Apesar de já tramitar um Projeto de Lei na Câmara dos Deputados (PL 4.318/2012, do deputado federal Aelton Freitas – PR/MG), com o objetivo de alcançar o princípio constitucional da igualdade no tratamento tributário, promovendo a equiparação entre advogados e sociedade de advogados para fins fiscais, as entidades querem mais.

A ideia inicial é equiparar o advogado individual à pessoa jurídica para fins tributários e de responsabilidade civil.

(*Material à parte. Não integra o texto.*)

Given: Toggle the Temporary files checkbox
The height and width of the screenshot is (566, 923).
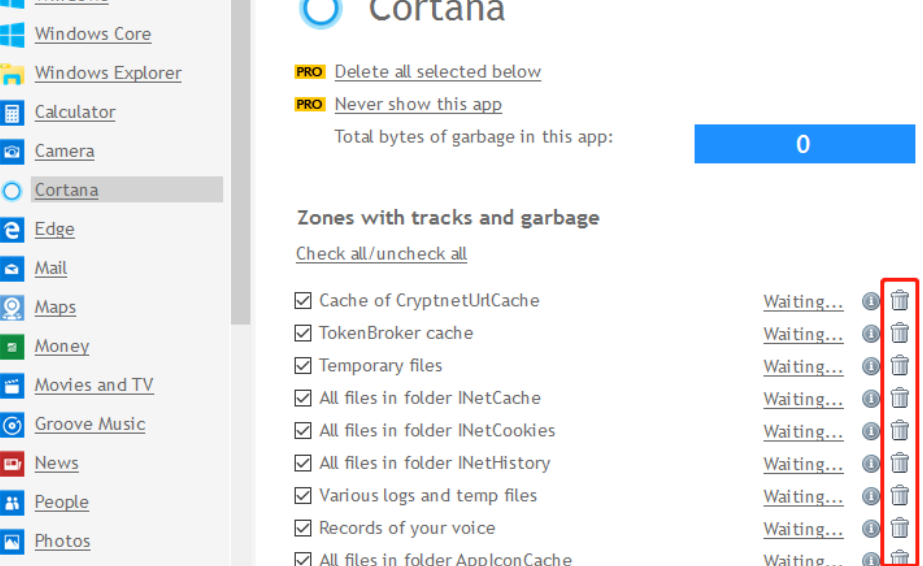Looking at the screenshot, I should 303,365.
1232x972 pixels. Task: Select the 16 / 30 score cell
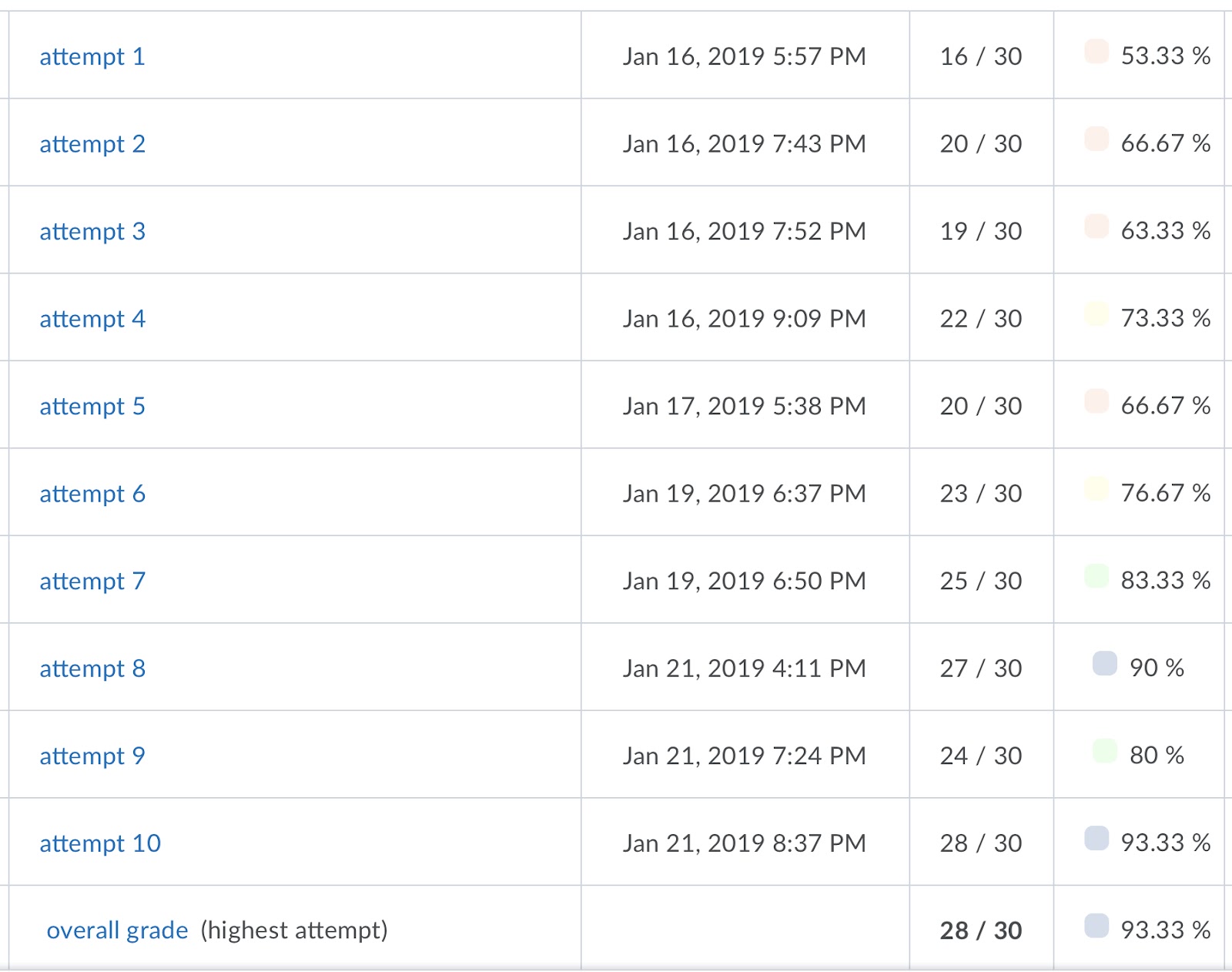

O pontapé da discussão foi a criação da Empresa Individual de Responsabilidade Limitada (EIRELI), instituto próprio das atividades empresárias.

Na proposta em discussão pelas entidades representativas, constam algumas sugestões um pouco peculiares, que se afastam dos fins tributários, vejamos:

1. Introduzir o conceito de sociedade simples às Sociedades de Advogados — ainda que seja um conceito implícito, não há expressão no Estatuto ou no Regulamento da Advocacia;

2. Criar o Instituto Jurídico da Advocacia Individual. Seria uma espécie de sociedade unipessoal de prestação de serviço de advocacia, com a obrigação de integralização de capital social mínimo — por enquanto em discussão, fixou-se em 100 salários mínimos; e

3. Inovar o Estatuto trazendo o conceito de responsabilidade limitada somente ao instituto da advocacia individual.

Propõe-se, portanto, a criação de uma nova pessoa jurídica, dotada dos mesmos direitos e deveres da sociedade de advogados, porém cuja titularidade seria detida por um advogado regularmente inscrito na Ordem dos Advogados.

Diante do esboço de proposta legislativa, salta-nos aos olhos diversas questões além da criação de uma nova pessoa jurídica, tais como, introdução ao Estatuto dos conceitos de: capital social, responsabilidade limitada e capital social mínimo proposto somente às Advocacias Individuais.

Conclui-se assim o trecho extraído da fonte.